Problem statement
Rewrite the data starting at the line that contains "336x267 pixels." and ending at the line that contains "Click the orange", with "orange" changed to "red" and nothing else altered.

Data excerpts
/---

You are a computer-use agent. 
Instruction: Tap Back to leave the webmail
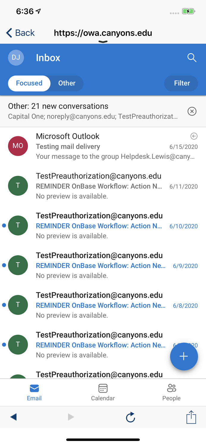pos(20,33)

\---
/---

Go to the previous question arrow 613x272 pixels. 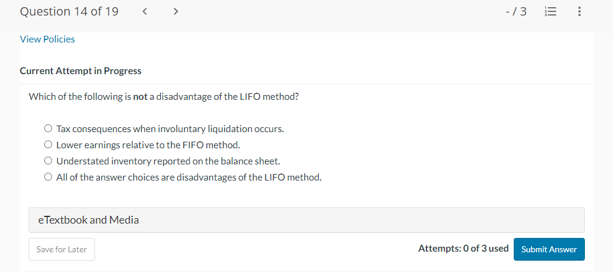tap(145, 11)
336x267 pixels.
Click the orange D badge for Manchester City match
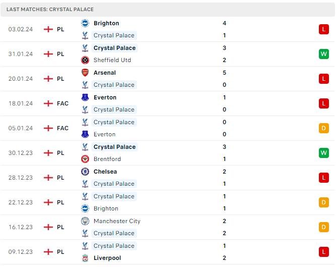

\---

Expected answer
336x267 pixels.
Click the red D badge for Manchester City match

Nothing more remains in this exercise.